Когда луна высоко поднялась над зубчатыми башнями дворца, и ледяной ветер порвал тучи, я проснулся от звука шагов. Двое, люди — один нёс в руке фонарь. Свет скорее сгущал тени, чем разгонял их, но дорогу к клеткам распорядитель рабов, конечно, знал хорошо — свет нужен был для идущего рядом с ним человека, пахнущего очень знакомо. Шелест бархата по каменным плитам и поскрипывание кожаных сапог просто кричали, что он аристократ.

Я закрыл глаза и вдохнул поглубже. Странно, но мне хотелось почувствовать струйку дыма в какофонии человеческих запахов — наверное, просто по привычке.

Шарик света в руках распорядителя качнулся, высветил мою клетку и замер.

— Вот, господин. Как видите, в полном порядке, — голос распорядителя странно подрагивал, словно от волнения. Зачем ему волноваться во время обычной купли-продажи? — Прикажете открыть клетку?

Ответ я не расслышал, но запах совершенно точно был мне знаком. Цитрусы — ярко, кровь — тоже ярко. И очень-очень тоненько — дым. Я приоткрыл глаза — распорядитель как раз передал фонарь этому второму и, кланяясь так, будто перед ним был сам император, пятился, пока не исчез в тенях.

Человек поднял фонарь — высоко, осветив всю клетку и отогнав от меня клочья сумрака. Свет ударил в глаза — я зажмурился.

— Это ты — рей-на королевы?

Щурясь, я посмотрел на него. Лорд Леерд — а нотка дыма у него от госпожи. Он дотрагивался до неё — и отчего-то эта мысль показалась мне такой мерзкой, будто это не было в порядке вещей среди людей. Госпожа могла что угодно думать о своём якобы уродстве — когда её голову, пусть хоть трижды рогатую, увенчает корона, она станет желанной для многих интриганов, главы совета прежде всего. Я видел это раньше, и да, среди людей это (лицемерие?) нормально. Меня оно не должно заботить — и я прогнал эту мысль, сосредоточившись на огоньке свечи в фонаре лорда.

— Моя госпожа — принцесса, милорд.

— Королева, — поправил лорд, внимательно меня рассматривая. — А ты не очень-то почтителен.

Я оскалился в ответ — к чему почтительность, если не сейчас, так завтра меня всё равно убьют?

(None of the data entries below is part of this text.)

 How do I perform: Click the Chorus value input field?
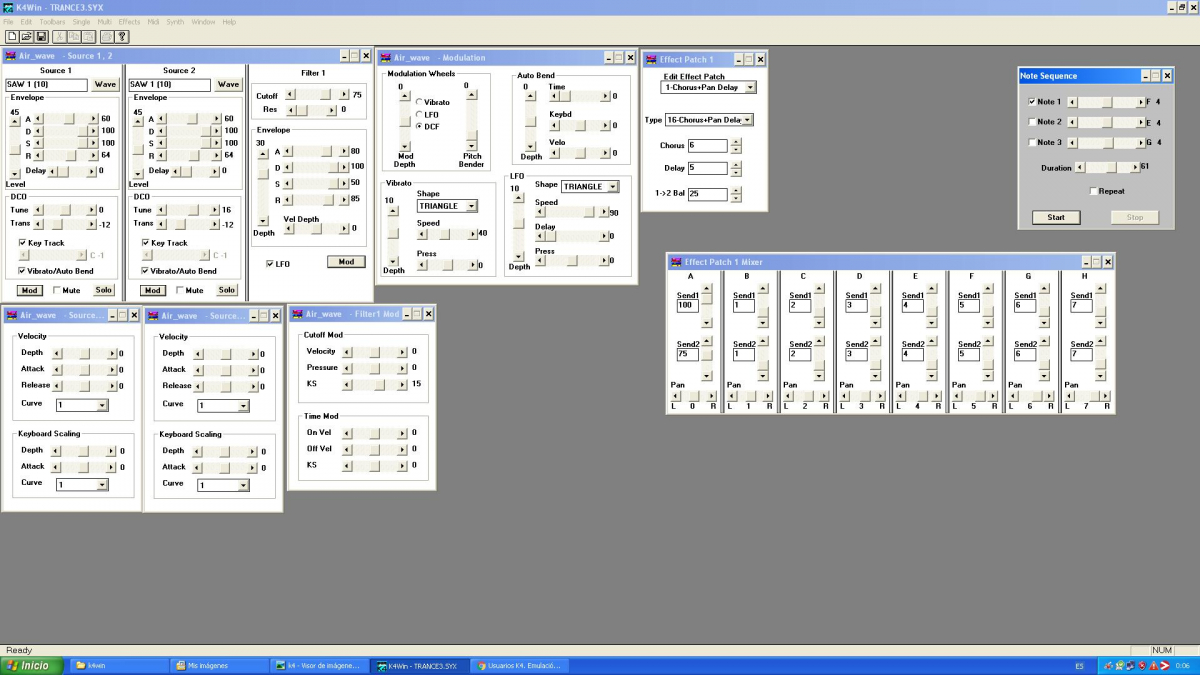point(707,146)
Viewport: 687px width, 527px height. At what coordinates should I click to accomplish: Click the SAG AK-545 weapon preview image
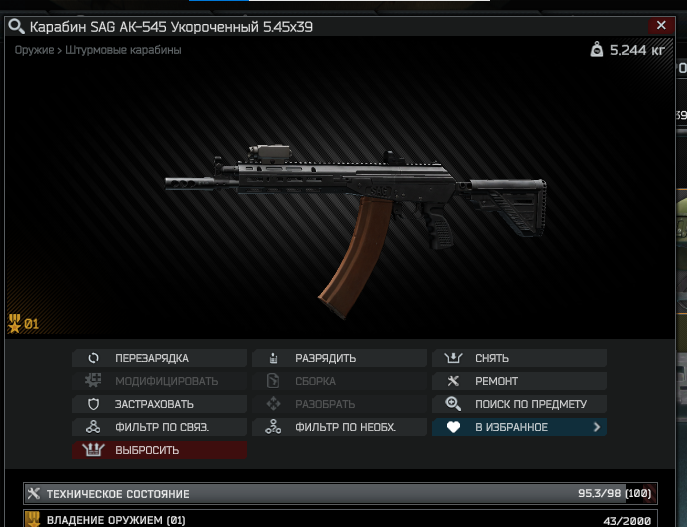point(355,230)
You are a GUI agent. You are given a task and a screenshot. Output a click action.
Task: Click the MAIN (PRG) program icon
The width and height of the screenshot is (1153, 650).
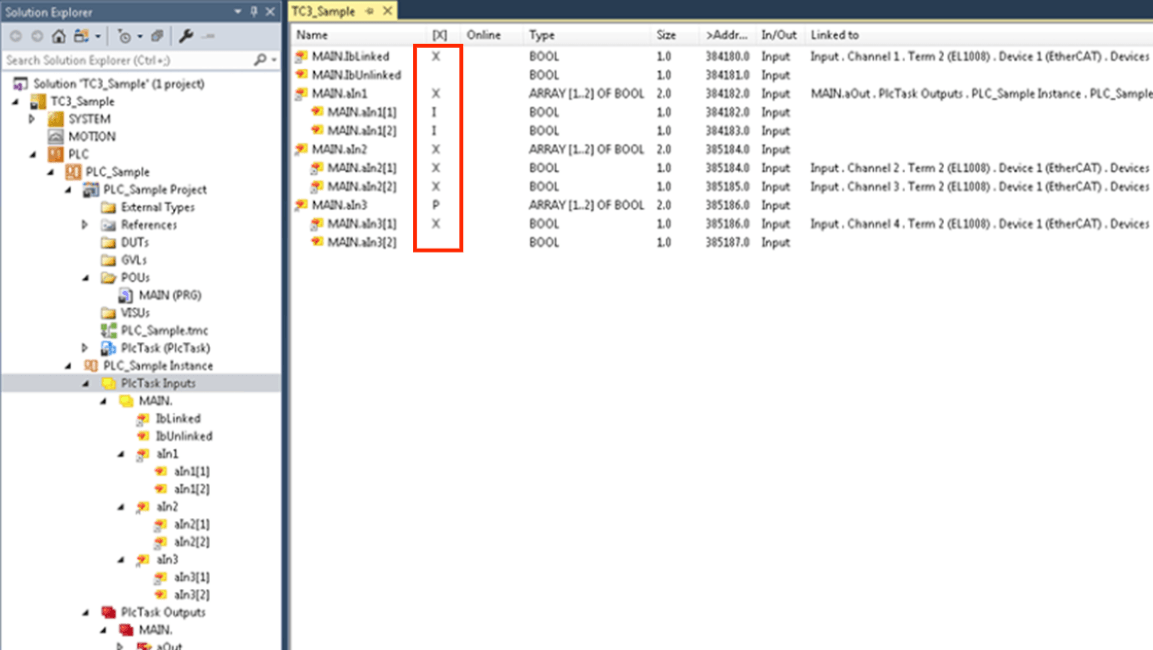coord(125,295)
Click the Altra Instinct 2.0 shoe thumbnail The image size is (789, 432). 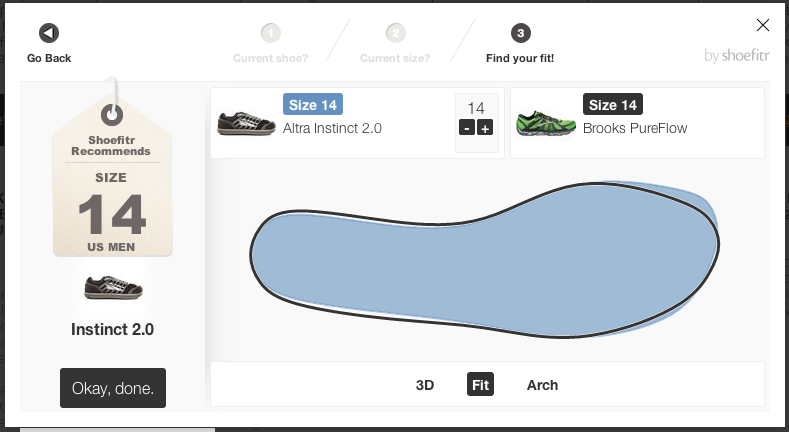[247, 123]
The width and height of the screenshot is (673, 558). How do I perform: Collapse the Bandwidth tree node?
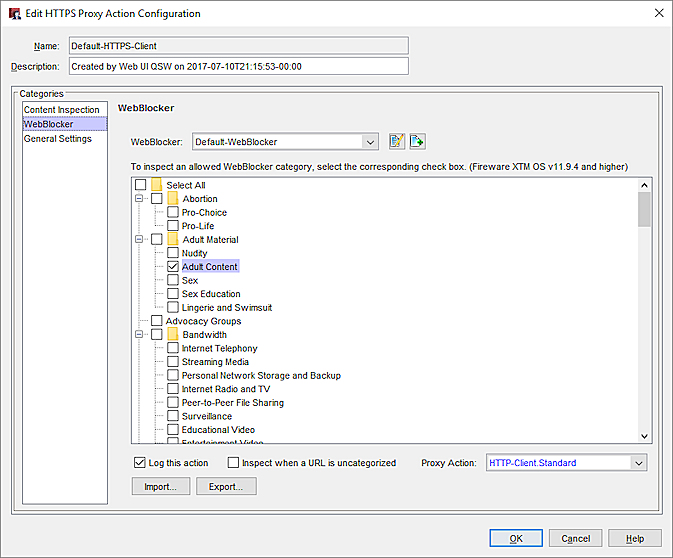point(140,335)
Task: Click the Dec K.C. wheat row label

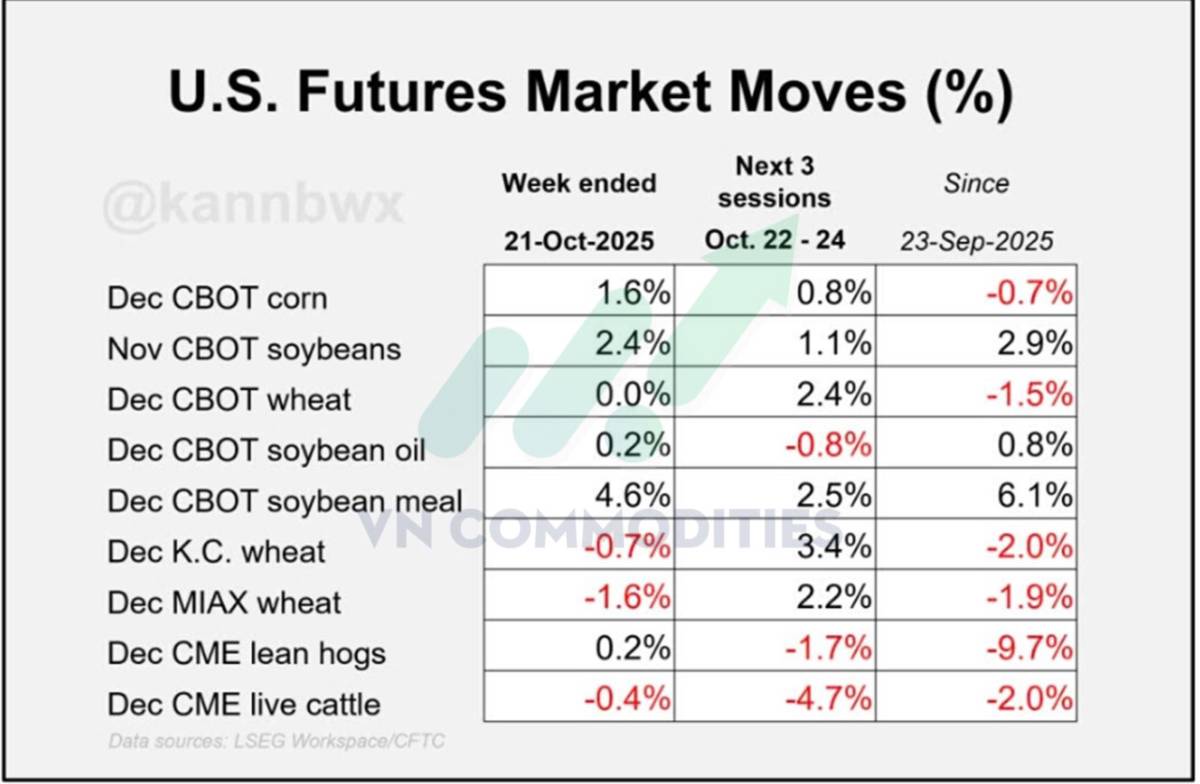Action: click(x=217, y=551)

Человек изумлённо выгнул брови и весело усмехнулся. Качнул фонарём, возясь со связкой ключей.

— Выходи.

— Зачем?

— Может, его образумить, господин? — раздался из темноты голос распорядителя.

Леерд, улыбаясь, повернул голову на звук.

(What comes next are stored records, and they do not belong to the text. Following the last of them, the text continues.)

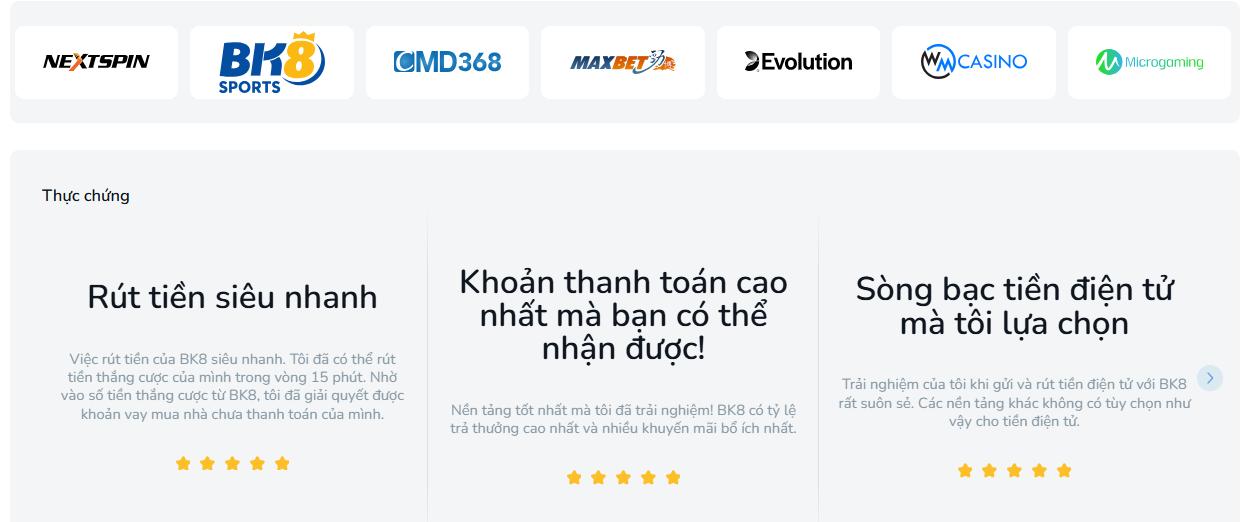Click the 15-minute withdrawal testimonial text

[x=232, y=386]
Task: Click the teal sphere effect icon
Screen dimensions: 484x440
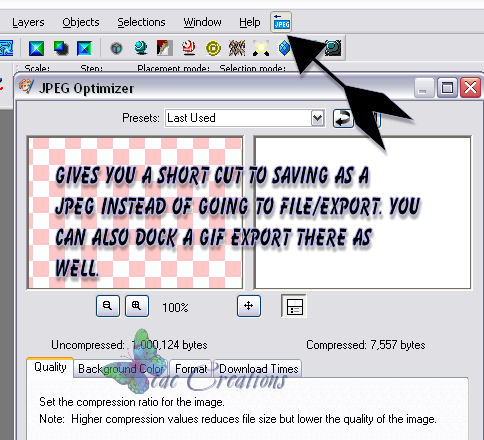Action: coord(141,48)
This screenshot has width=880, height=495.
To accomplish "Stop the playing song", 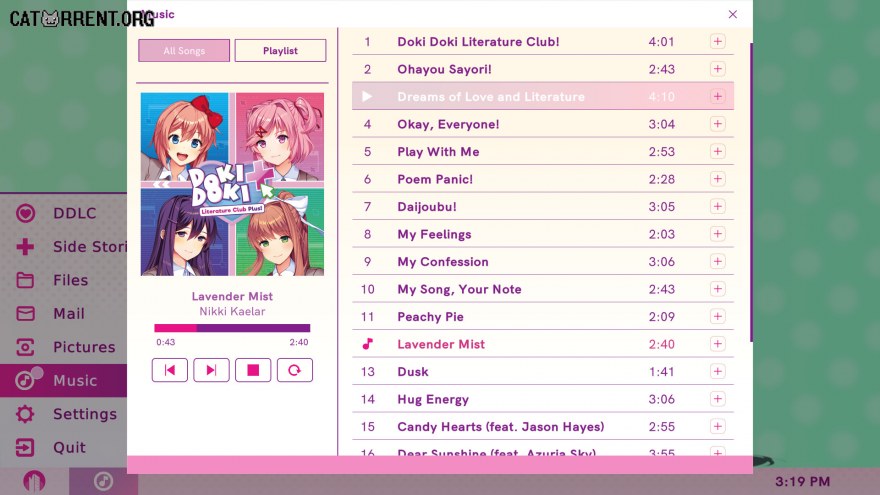I will tap(253, 370).
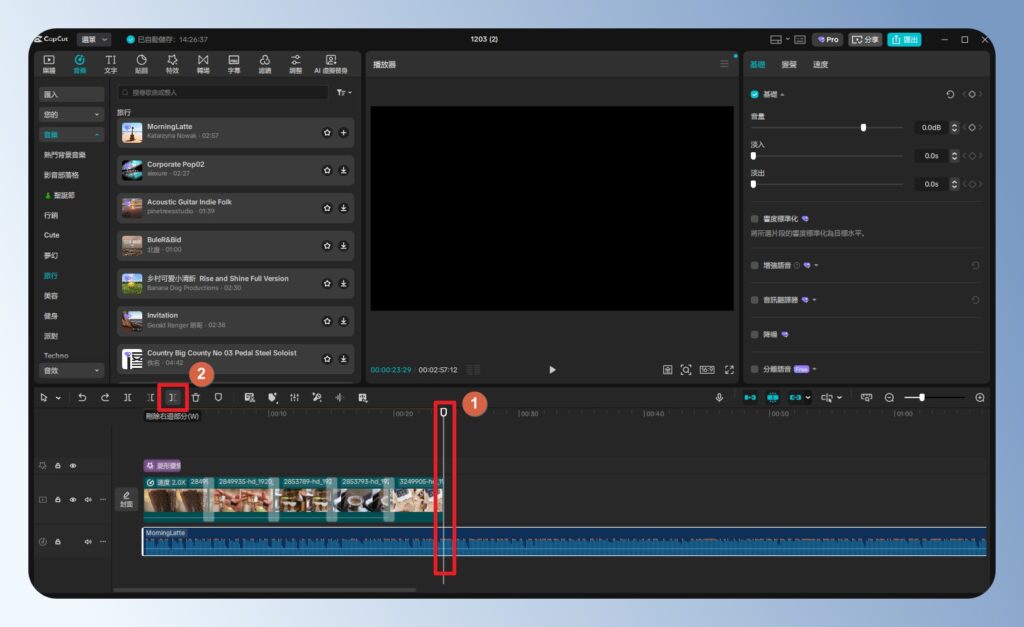
Task: Enable the noise reduction (降噪) checkbox
Action: pyautogui.click(x=755, y=334)
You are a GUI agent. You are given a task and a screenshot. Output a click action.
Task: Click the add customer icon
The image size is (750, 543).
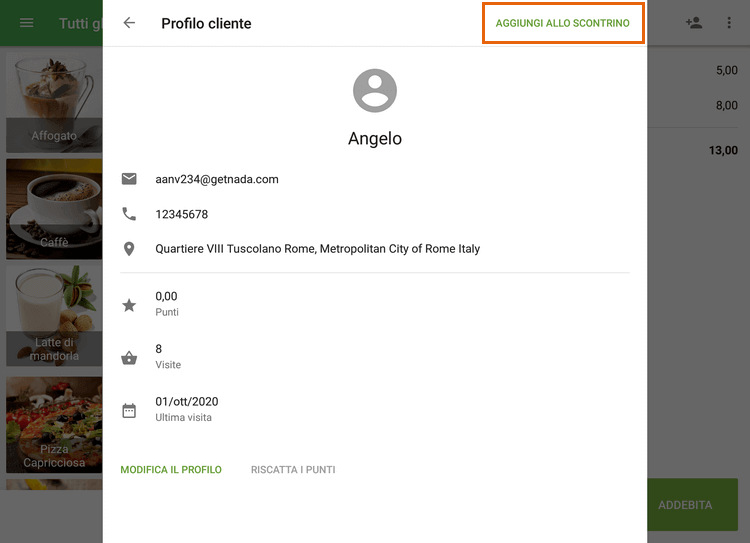694,23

— Я же сказал тебе убираться. Пшёл вон отсюда.

— Д-да, господин, — дрогнул голос, и слишком отчётливые шаги застучали по каменным плитам. А запах остался. Я не сдержал улыбку — люди, даже взрослые, не слишком отличались любопытством от нашей молодёжи.

— С твоей госпожой часто случаются… припадки? — поинтересовался тем временем Леерд.

— Я не понимаю, о чём говорит господин, — монотонно отозвался я, издеваясь. Любопытство людей остаётся с их родом навсегда. У рей-на проходит после второго десятка, который я давно разменял. Меня совершенно не интересовало, убьёт он меня за эти слова сейчас — или ещё помучает. И что стало с госпожой — тоже. К чему — я слишком хорошо мог это представить.